Pull out every one of the rows below and reproduce each one verbatim.

• • • • •

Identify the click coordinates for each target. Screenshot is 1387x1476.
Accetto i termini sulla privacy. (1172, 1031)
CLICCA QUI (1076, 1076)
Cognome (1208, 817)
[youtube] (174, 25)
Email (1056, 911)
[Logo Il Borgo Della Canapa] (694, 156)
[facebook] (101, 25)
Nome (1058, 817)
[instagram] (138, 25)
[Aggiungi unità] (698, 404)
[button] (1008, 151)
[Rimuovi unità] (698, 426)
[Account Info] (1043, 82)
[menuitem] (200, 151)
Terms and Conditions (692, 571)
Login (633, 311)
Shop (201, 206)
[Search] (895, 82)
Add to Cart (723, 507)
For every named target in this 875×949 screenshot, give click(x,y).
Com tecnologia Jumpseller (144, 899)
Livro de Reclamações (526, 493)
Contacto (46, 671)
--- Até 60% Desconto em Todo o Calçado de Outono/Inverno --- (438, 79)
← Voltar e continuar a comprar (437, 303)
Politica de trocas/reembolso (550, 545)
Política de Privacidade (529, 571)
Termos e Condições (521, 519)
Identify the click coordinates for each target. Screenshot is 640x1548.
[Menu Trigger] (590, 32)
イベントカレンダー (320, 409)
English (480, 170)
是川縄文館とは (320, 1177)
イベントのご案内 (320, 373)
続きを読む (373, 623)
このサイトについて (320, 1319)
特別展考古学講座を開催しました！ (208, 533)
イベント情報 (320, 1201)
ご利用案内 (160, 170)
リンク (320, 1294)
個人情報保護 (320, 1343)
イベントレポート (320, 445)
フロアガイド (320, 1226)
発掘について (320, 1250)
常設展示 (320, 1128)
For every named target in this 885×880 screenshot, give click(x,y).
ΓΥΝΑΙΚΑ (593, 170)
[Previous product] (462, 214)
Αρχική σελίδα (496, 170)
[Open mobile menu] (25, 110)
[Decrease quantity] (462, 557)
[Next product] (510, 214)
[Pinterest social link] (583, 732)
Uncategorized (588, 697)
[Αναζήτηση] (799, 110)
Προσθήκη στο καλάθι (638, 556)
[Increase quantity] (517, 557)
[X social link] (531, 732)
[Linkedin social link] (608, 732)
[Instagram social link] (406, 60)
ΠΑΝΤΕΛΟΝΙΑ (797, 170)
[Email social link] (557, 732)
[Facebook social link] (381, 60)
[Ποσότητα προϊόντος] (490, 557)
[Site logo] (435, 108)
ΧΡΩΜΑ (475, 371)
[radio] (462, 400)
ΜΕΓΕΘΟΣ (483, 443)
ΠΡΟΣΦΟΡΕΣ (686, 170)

• • • • •

### ANSWER IN FULL
Identify the click coordinates for each target. Screenshot is 1387x1476.
Accetto i termini sulla privacy. (1172, 1031)
CLICCA QUI (1076, 1076)
Cognome (1208, 817)
[youtube] (174, 25)
Email (1056, 911)
[Logo Il Borgo Della Canapa] (694, 156)
[facebook] (101, 25)
Nome (1058, 817)
[instagram] (138, 25)
[Aggiungi unità] (698, 404)
[button] (1008, 151)
[Rimuovi unità] (698, 426)
[Account Info] (1043, 82)
[menuitem] (200, 151)
Terms and Conditions (692, 571)
Login (633, 311)
Shop (201, 206)
[Search] (895, 82)
Add to Cart (723, 507)
For every named target in this 875×949 screenshot, give click(x,y).
Com tecnologia Jumpseller (144, 899)
Livro de Reclamações (526, 493)
Contacto (46, 671)
--- Até 60% Desconto em Todo o Calçado de Outono/Inverno --- (438, 79)
← Voltar e continuar a comprar (437, 303)
Politica de trocas/reembolso (550, 545)
Política de Privacidade (529, 571)
Termos e Condições (521, 519)
Identify the click coordinates for each target. Screenshot is 640x1548.
[Menu Trigger] (590, 32)
イベントカレンダー (320, 409)
English (480, 170)
是川縄文館とは (320, 1177)
イベントのご案内 (320, 373)
続きを読む (373, 623)
このサイトについて (320, 1319)
特別展考古学講座を開催しました！ (208, 533)
イベント情報 (320, 1201)
ご利用案内 (160, 170)
リンク (320, 1294)
個人情報保護 (320, 1343)
イベントレポート (320, 445)
フロアガイド (320, 1226)
発掘について (320, 1250)
常設展示 (320, 1128)
For every named target in this 885×880 screenshot, give click(x,y).
ΓΥΝΑΙΚΑ (593, 170)
[Previous product] (462, 214)
Αρχική σελίδα (496, 170)
[Open mobile menu] (25, 110)
[Decrease quantity] (462, 557)
[Next product] (510, 214)
[Pinterest social link] (583, 732)
Uncategorized (588, 697)
[Αναζήτηση] (799, 110)
Προσθήκη στο καλάθι (638, 556)
[Increase quantity] (517, 557)
[X social link] (531, 732)
[Linkedin social link] (608, 732)
[Instagram social link] (406, 60)
ΠΑΝΤΕΛΟΝΙΑ (797, 170)
[Email social link] (557, 732)
[Facebook social link] (381, 60)
[Ποσότητα προϊόντος] (490, 557)
[Site logo] (435, 108)
ΧΡΩΜΑ (475, 371)
[radio] (462, 400)
ΜΕΓΕΘΟΣ (483, 443)
ΠΡΟΣΦΟΡΕΣ (686, 170)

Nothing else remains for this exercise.